-------- GIVEN PASSAGE --------
Li-Young Lee

1988 Winner in
Poetry

Li-Young Lee is the author of four critically acclaimed books of poetry including Book of My Nights (2001), Rose (1986), which won the Delmore Schwartz Memorial Award from New York University, The City in Which I Love You (1991), the 1990 Lamont Poetry Selection, and a memoir entitled The Winged Seed: A Remembrance (1995), which received an American Book Award from the Before Columbus Foundation. Lee's honors include fellowships from the National Endowment for the Arts, The Lannan Foundation, and the John Simon Guggenheim Memorial Foundation, as well as grants from the Illinois Arts Council, the Commonwealth of Pennsylvania, and the Pennsylvania Council on the Arts. Born in 1957 of Chinese parents in Jakarta, Indonesia, Lee learned early about loss and exile. His great grandfather was China's first republican President, and his father, a deeply religious Christian, was physician to Communist leader Mao Tse-Tung. After the establishment of the People's Republic of China in 1949, Lee's parents escaped to Indonesia. In 1959, his father, after spending a year as a political prisoner in President Sukarno's jails, fled Indonesia with his family to escape anti-Chinese sentiment. After a five-year trek through Hong Kong, Macau, and Japan, they settled in the United States in 1964. He lives in Chicago with his wife Donna and their two sons.
-------- RECORD SET --------
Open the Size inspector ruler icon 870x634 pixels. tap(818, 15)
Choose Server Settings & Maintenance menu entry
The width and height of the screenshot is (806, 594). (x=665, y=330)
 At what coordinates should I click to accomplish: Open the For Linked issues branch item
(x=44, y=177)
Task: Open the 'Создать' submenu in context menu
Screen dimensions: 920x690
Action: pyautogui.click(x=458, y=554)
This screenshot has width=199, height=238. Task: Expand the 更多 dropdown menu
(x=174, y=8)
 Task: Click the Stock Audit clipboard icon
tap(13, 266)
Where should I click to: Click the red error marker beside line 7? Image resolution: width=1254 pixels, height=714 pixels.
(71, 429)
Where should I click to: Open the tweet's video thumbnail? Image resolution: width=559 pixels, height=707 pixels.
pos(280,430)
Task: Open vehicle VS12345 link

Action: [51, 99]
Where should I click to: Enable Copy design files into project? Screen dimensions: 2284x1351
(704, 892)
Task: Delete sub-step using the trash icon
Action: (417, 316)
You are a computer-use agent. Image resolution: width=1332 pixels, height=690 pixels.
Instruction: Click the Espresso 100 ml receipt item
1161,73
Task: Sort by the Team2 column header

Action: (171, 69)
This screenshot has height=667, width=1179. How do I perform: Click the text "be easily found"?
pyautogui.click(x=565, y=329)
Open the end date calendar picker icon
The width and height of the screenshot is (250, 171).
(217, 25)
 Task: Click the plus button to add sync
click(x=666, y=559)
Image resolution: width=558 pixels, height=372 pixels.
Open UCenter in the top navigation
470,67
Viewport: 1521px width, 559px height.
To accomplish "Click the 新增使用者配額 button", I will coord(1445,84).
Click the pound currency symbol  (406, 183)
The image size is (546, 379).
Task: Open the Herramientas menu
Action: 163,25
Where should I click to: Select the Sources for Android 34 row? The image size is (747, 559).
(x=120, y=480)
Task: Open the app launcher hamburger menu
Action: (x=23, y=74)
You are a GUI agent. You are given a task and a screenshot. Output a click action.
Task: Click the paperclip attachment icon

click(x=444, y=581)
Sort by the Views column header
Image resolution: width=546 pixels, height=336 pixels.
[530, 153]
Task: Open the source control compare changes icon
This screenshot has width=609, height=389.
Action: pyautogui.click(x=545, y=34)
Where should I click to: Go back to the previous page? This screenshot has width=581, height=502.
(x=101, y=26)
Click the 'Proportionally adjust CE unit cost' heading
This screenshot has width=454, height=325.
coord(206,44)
--------
YOUR INSTRUCTIONS — In the Li-Young Lee biography, what award did the memoir The Winged Seed: A Remembrance receive? The listing has nothing to do with the Li-Young Lee biography.

RESULT OF THE TASK — An American Book Award from the Before Columbus Foundation.